**Problem:**
Where the data below begins, start retyping exactly, and end on the line with "O nas (473, 2466)", which is included; no picture goes in.

**Input for this task:**
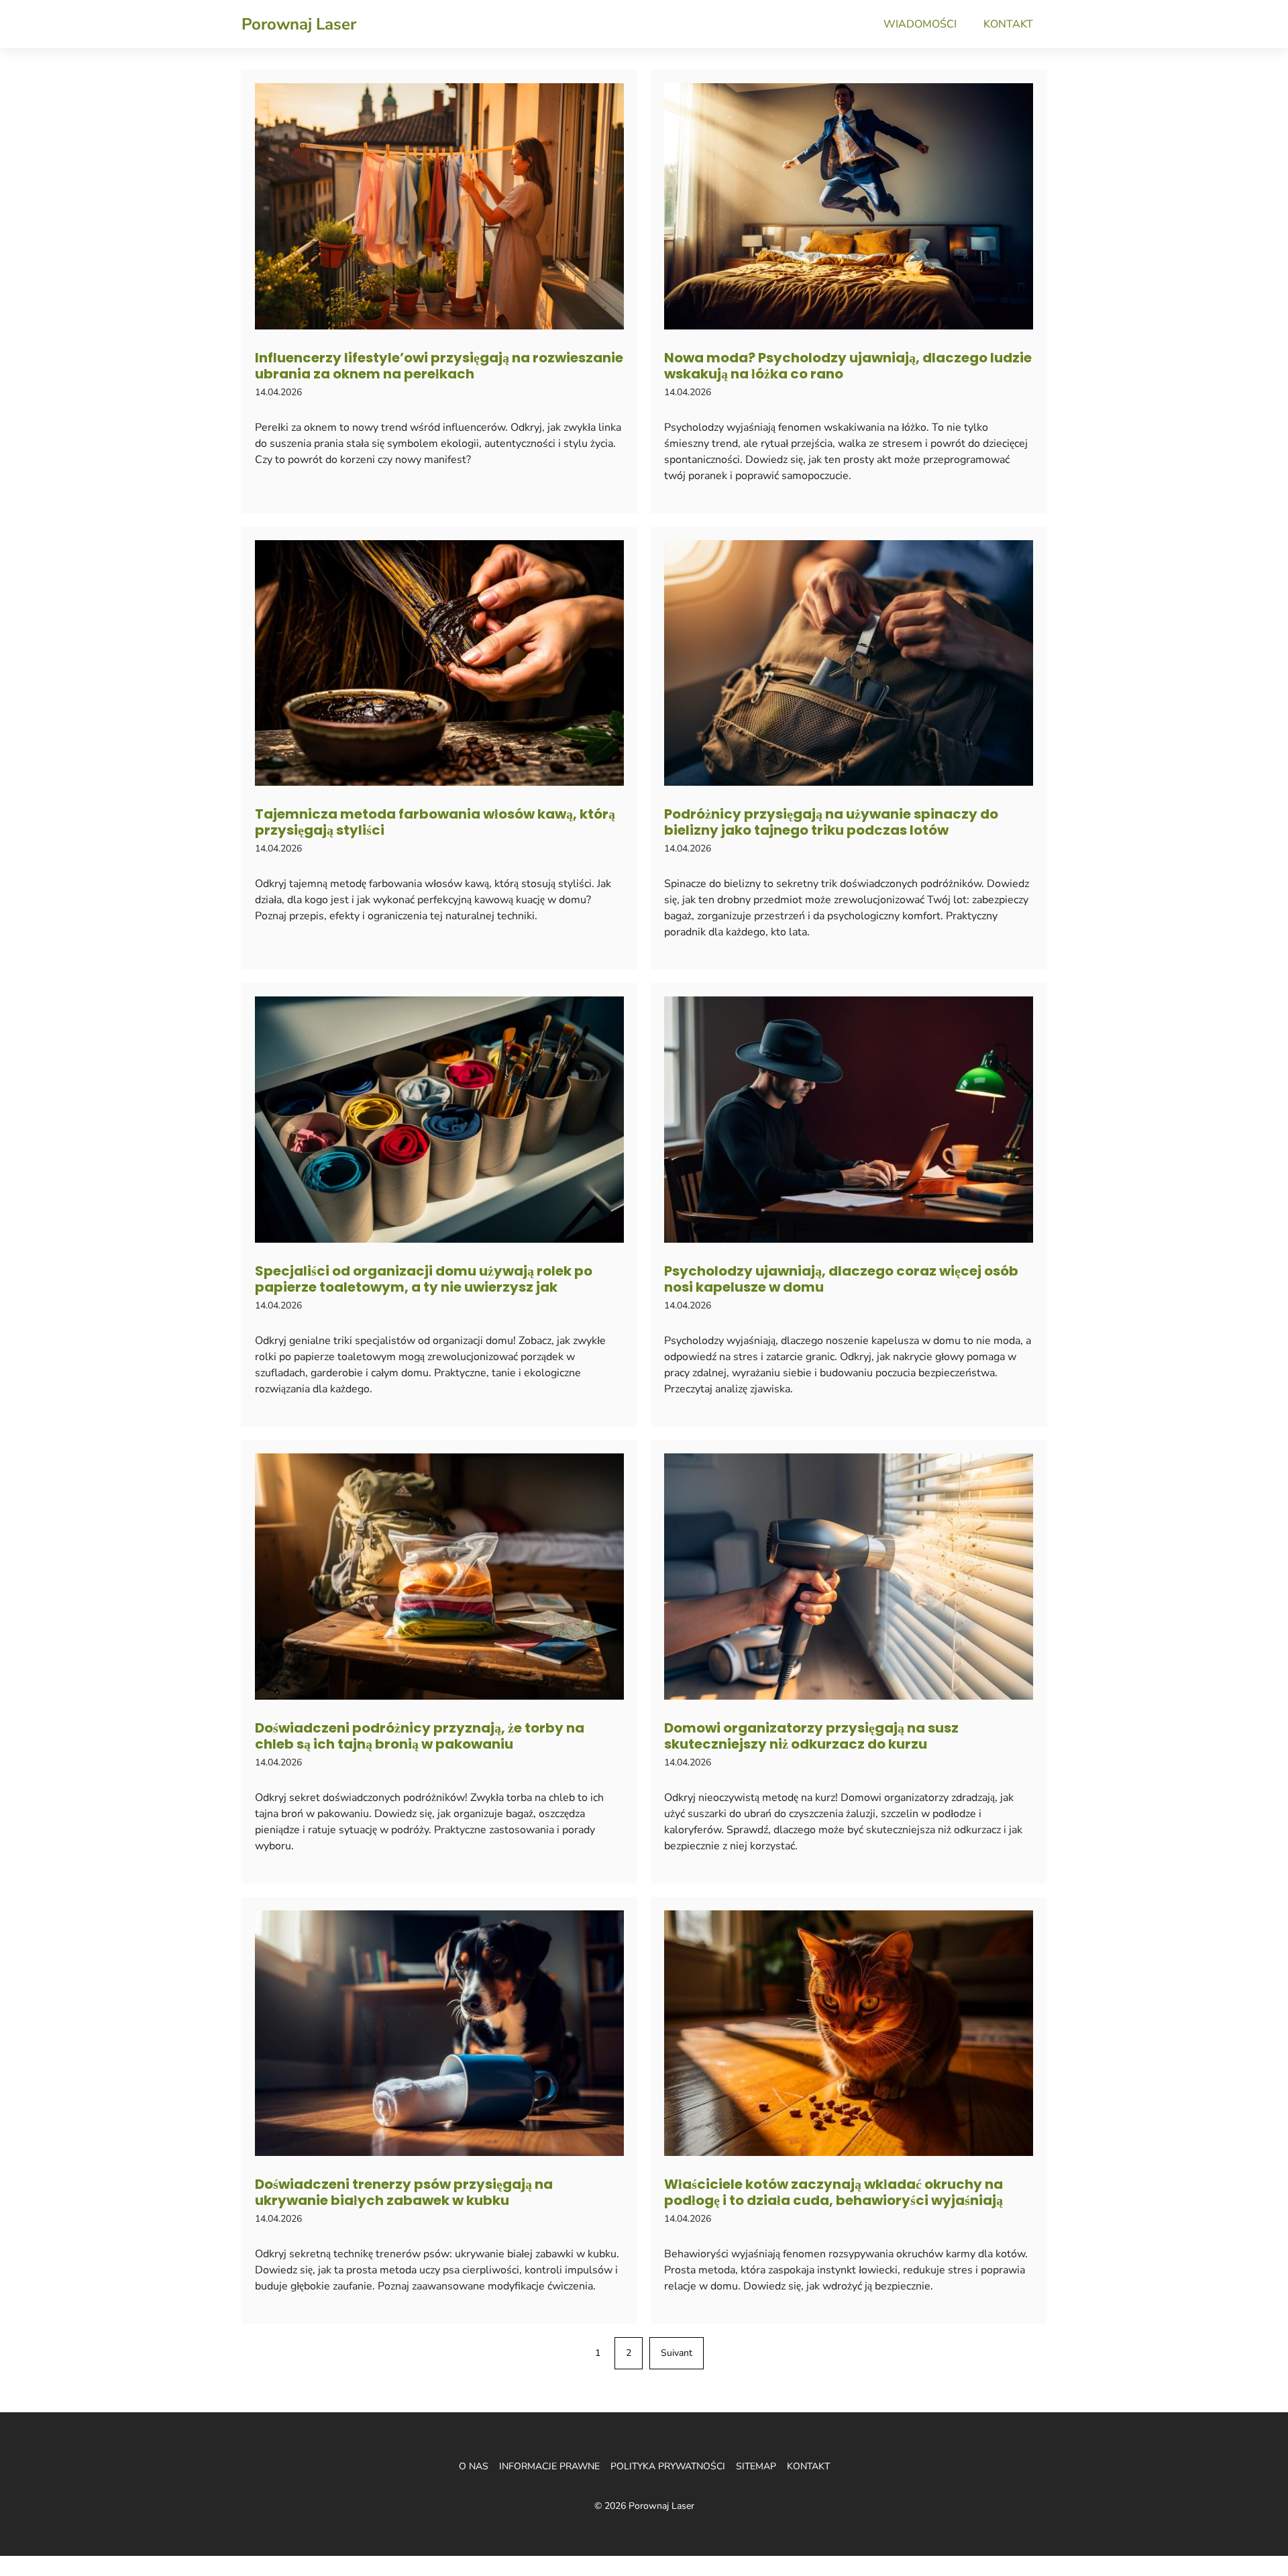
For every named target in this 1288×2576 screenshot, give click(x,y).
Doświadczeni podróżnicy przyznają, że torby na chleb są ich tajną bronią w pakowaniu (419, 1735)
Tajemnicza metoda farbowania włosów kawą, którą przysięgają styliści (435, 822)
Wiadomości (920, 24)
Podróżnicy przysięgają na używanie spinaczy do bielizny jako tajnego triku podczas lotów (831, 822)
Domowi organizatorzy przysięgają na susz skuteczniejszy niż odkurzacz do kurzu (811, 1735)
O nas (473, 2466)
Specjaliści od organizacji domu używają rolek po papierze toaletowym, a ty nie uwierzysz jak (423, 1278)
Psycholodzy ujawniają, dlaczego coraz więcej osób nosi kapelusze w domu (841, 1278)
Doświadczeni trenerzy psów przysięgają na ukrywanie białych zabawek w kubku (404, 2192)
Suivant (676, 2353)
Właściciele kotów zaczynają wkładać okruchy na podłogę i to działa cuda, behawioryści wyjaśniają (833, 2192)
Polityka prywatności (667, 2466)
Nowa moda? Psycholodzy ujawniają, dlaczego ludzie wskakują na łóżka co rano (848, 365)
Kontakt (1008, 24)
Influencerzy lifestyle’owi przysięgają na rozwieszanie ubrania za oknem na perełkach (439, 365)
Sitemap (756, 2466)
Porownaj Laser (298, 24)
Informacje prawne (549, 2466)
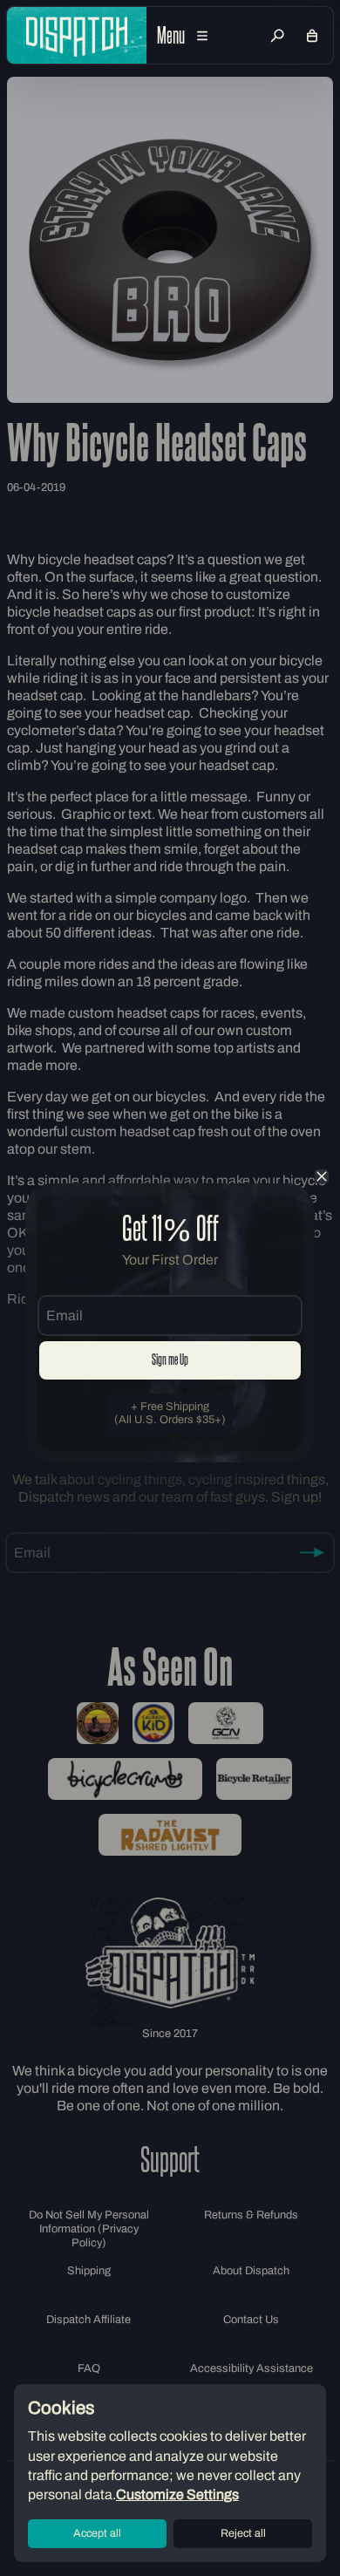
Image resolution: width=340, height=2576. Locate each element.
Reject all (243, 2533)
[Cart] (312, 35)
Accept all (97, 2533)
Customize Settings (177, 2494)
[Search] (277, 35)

**Exercise response:**
For every named target in this 1288×2576 screenshot, give click(x,y).
Doświadczeni podróżnicy przyznają, że torby na chleb są ich tajną bronią w pakowaniu (419, 1735)
Tajemnicza metoda farbowania włosów kawą, którą przysięgają styliści (435, 822)
Wiadomości (920, 24)
Podróżnicy przysięgają na używanie spinaczy do bielizny jako tajnego triku podczas lotów (831, 822)
Domowi organizatorzy przysięgają na susz skuteczniejszy niż odkurzacz do kurzu (811, 1735)
O nas (473, 2466)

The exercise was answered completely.